Die Coronavirus-Epidemie wirkt sich negativ auf die Aktivitäten des Transport-, Tourismus- und Industrie-Sektors aus. Und das hat Folgen für die Nachfrage nach dem Rohstoff Öl. Die Ölpreise sind entsprechend stark gefallen.
War es Ende 2019 noch zu einer Beschleunigung der Aufwärtsbewegungen und einem Ausbruch aus den Aufwärtstrendkanälen (grün im Chart) nach oben gekommen, so brachen die Ölpreise seit Anfang Januar ein und beendeten ihre Aufwärtstrends. Und dabei fielen sie sogar auf den niedrigsten Stand seit Ende 2018.
Coronavirus: Auslöser und Treiber einer erwartbaren Entwicklung
Dabei kam diese Kursentwicklung nicht unbedingt überraschend. Denn schon in der Börse-Intern vom 11.12.2019 war zu lesen, dass sich 2020 eine Überversorgung der Märkte mit Öl in Höhe von 1,4 Millionen Barrel pro Tag abzeichnete.
Und weiter: „In diesem Fall dürfte mehr als das aktuelle Aufwärtsmomentum bei den Ölpreisen nicht drin sein. Stattdessen könnten die Preise sogar eher wieder unter Druck geraten und aus den Aufwärtstrends wieder in eine Seitwärtstendenz übergehen oder gar eine neue Abwärtstendenz geraten. Beides ist wahrscheinlich, wenn die Aufwärtstrendkanäle gebrochen werden. Ob es dann zu einer Seitwärts- oder eine Abwärtstendenz kommt, dürfte auch von der Dynamik des Trendbruchs abhängen.“
OPEC+ will Fördermengenbegrenzung verlängern
Durch den Ausbruch des Coronavirus wurde die Dynamik des bearishen Trendbruchs zweifelfrei verstärkt. Und die Ölpreise sind dadurch sehr weit gefallen. Aus diesem Grund wollen die OPEC-Staaten in Zusammenarbeit mit ihren zehn Kooperationspartnern (OPEC+) die Ölproduktion weiterhin deckeln.
Schon seit Anfang 2017 versucht die OPEC+ den Ölmarkt mit Förderlimits zu beeinflussen. Zuletzt hatten sich die Staaten im vergangenen Dezember auf eine zusätzliche Produktionskürzung um 500.000 Barrel pro Tag geeinigt. Damit sollten insgesamt 1,7 Millionen Barrel Öl pro Tag weniger produziert werden als im Oktober 2018.

###

## Arbeitsauftrag 1
Schreiben Sie den Übungstext über die Ölpreise von „Und weiter: „In“ bis „Ölproduktion weiterhin deckeln.“ neu und ersetzen Sie dabei „bearishen“ durch „abwärtsgerichteten“.
## Arbeitsauftrag 2
Prüfen Sie anhand des Übungstexts über die Ölpreise, ob die folgenden Aussagen zutreffen. Antworten Sie jeweils mit Ja oder Nein und zitieren Sie die entscheidenden Worte des Texts.
(a) Laut der Börse-Intern vom 11.12.2019 zeichnete sich für 2020 eine Überversorgung der Märkte mit 1,4 Millionen Barrel Öl pro Tag ab.
(b) Die OPEC-Staaten arbeiten in der OPEC+ mit zwölf Kooperationspartnern zusammen.
(c) Die OPEC+ versucht seit Anfang 2019, den Ölmarkt mit Förderlimits zu beeinflussen.
## Arbeitsauftrag 3
Führen Sie den Übungstext über Coronavirus und Ölpreise nach seinem letzten Satz weiter.

## Angezeigte Daten

###

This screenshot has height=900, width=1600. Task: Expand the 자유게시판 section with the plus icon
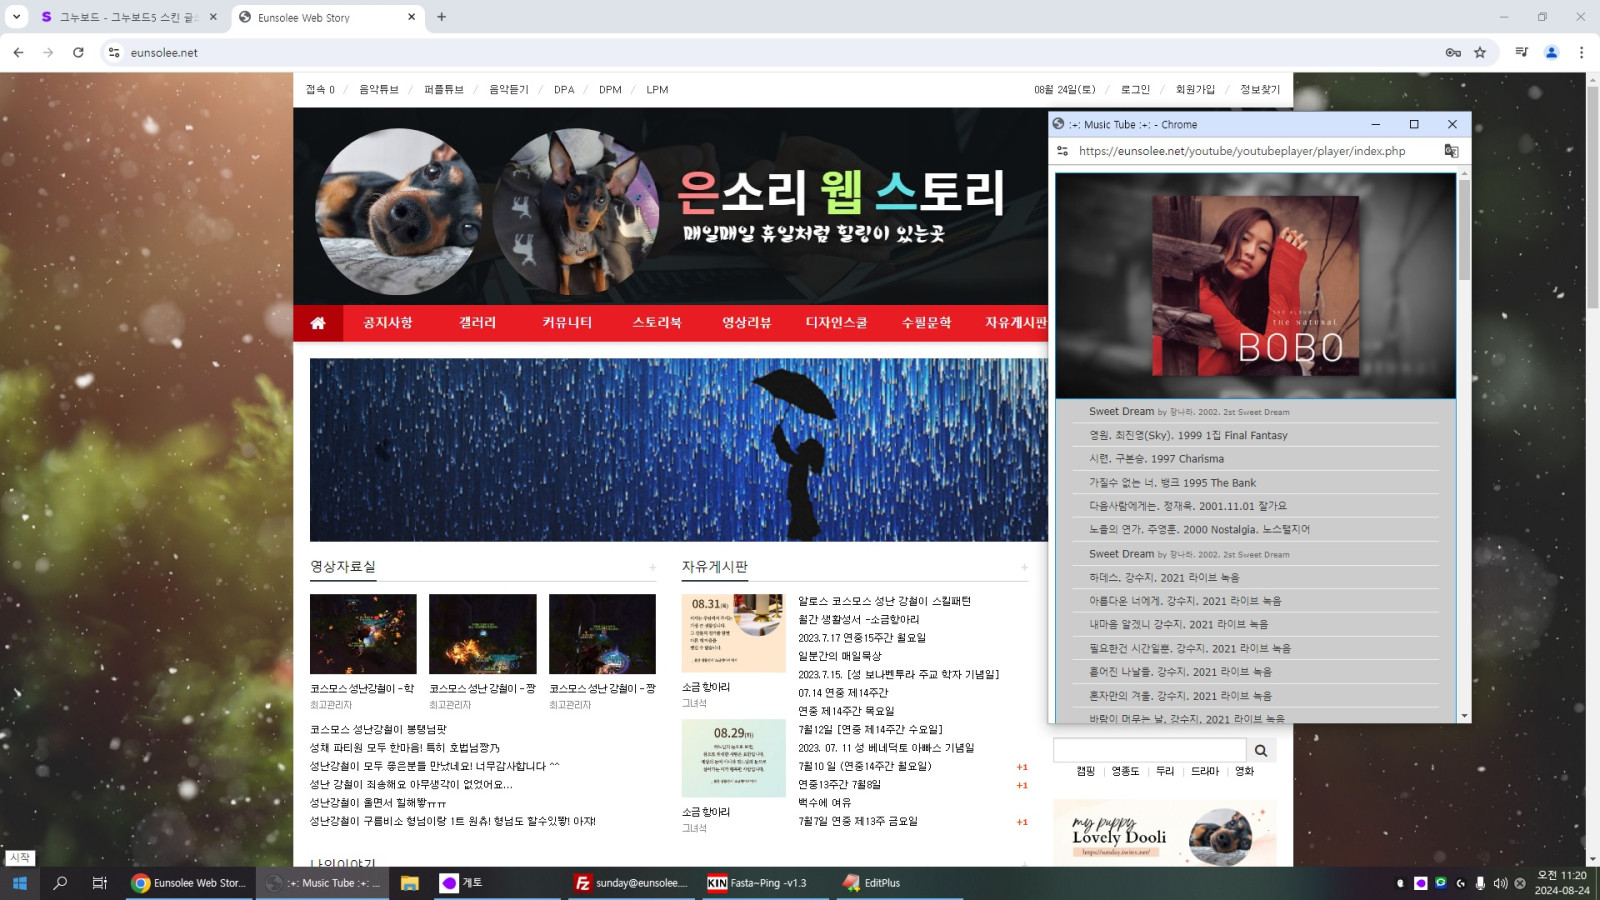click(x=1024, y=567)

###

## Schriftliche Antwort 1
Und weiter: „In diesem Fall dürfte mehr als das aktuelle Aufwärtsmomentum bei den Ölpreisen nicht drin sein. Stattdessen könnten die Preise sogar eher wieder unter Druck geraten und aus den Aufwärtstrends wieder in eine Seitwärtstendenz übergehen oder gar eine neue Abwärtstendenz geraten. Beides ist wahrscheinlich, wenn die Aufwärtstrendkanäle gebrochen werden. Ob es dann zu einer Seitwärts- oder eine Abwärtstendenz kommt, dürfte auch von der Dynamik des Trendbruchs abhängen.“
OPEC+ will Fördermengenbegrenzung verlängern
Durch den Ausbruch des Coronavirus wurde die Dynamik des abwärtsgerichteten Trendbruchs zweifelfrei verstärkt. Und die Ölpreise sind dadurch sehr weit gefallen. Aus diesem Grund wollen die OPEC-Staaten in Zusammenarbeit mit ihren zehn Kooperationspartnern (OPEC+) die Ölproduktion weiterhin deckeln.

## Schriftliche Antwort 2
(a) Ja: „dass sich 2020 eine Überversorgung der Märkte mit Öl in Höhe von 1,4 Millionen Barrel pro Tag abzeichnete“
(b) Nein: „in Zusammenarbeit mit ihren zehn Kooperationspartnern (OPEC+)“
(c) Nein: „Schon seit Anfang 2017 versucht die OPEC+ den Ölmarkt mit Förderlimits zu beeinflussen.“

## Schriftliche Antwort 3
Angesichts der Auswirkungen des Coronavirus hat ein Komitee der OPEC+ nun eine Verlängerung dieser Fördermengenkürzung bis Ende Juni empfohlen. Dies soll Anfang März auf der geplanten Minister-Konferenz der OPEC+ beschlossen werden. Und sollte die Nachfrage nach Öl wegen der Epidemie deutlich sinken, könnte die Förderung auch noch stärker gedrosselt werden, hieß es aus OPEC-Kreisen.
Eine mit der russischen Haltung vertraute Person sagte, die Regierung in Moskau sei eigentlich an einem Ende der Fördergrenzen interessiert gewesen. Sollte der Preis aber unter 60 Dollar bleiben, könne sie ihre Meinung ändern.
Eine Verlängerung der Förderkürzung reicht kurzfristig nicht aus
Da schon Ende 2019 eine Überversorgung in 2020 drohte und die Nachfragebelastung durch das Coronavirus in den damaligen Prognosen natürlich noch nicht enthalten war, dürfte die Differenz zwischen Angebot und Nachfrage aktuell größer als erwartet ausfallen. Insofern wäre nicht nur eine Verlängerung der Förderkürzung, sondern eine Ausweitung erforderlich, um die Ölpreise zu stützen und wieder auf ein höheres Niveau zu hieven.
Allerdings sind die Auswirkungen des Coronavirus vorübergehend. Laut aktuellen Prognosen dürfte der Höhepunkt bei der Anzahl der Neuinfektionen noch in diesem Monat erreicht werden. Und sobald sich abzeichnet, dass die Ansteckungsgefahr unter Kontrolle ist, dürften die Firmen ihren Normalbetrieb langsam wieder einleiten. Dann nimmt auch wieder die Nachfrage nach Öl zu. Und dies dürften die Märkte am Ölmarkt frühzeitig einpreisen – natürlich durch steigende Notierungen.
Es ist also abzusehen, dass die Ölpreise ihr Tief langsam erreicht haben und bald wieder zulegen. Nur wenn der Coronavirus noch deutlich länger wütet, muss man diese Erwartung korrigieren. Dann wäre eine Ausweitung der Förderkürzung nötig, um die Preise zu stützen.
Auf absehbare Zeit wieder Ölpreise von 60 Dollar
Die aktuellen Aussagen aus russischer Richtung, dass Preise unterhalb von 60 US-Dollar nicht gewünscht sind, stützen aber meine hier bereits wiederholt geäußerte Erwartung, dass die OPEC dafür sorgen wird, dass die Ölpreise immer wieder über dieses Niveau zurückkehren werden (siehe zum Beispiel auch Öl-Analyse vom 4. Juli 2019). Und so könnten die Ölpreise langfristig in einer Seitwärtsrange bleiben.
Entsprechend könnte man auf aktuellem Niveau Long-Positionen aufbauen, um bei Ölpreisen von mehr als 60 USD Gewinne zu realisieren.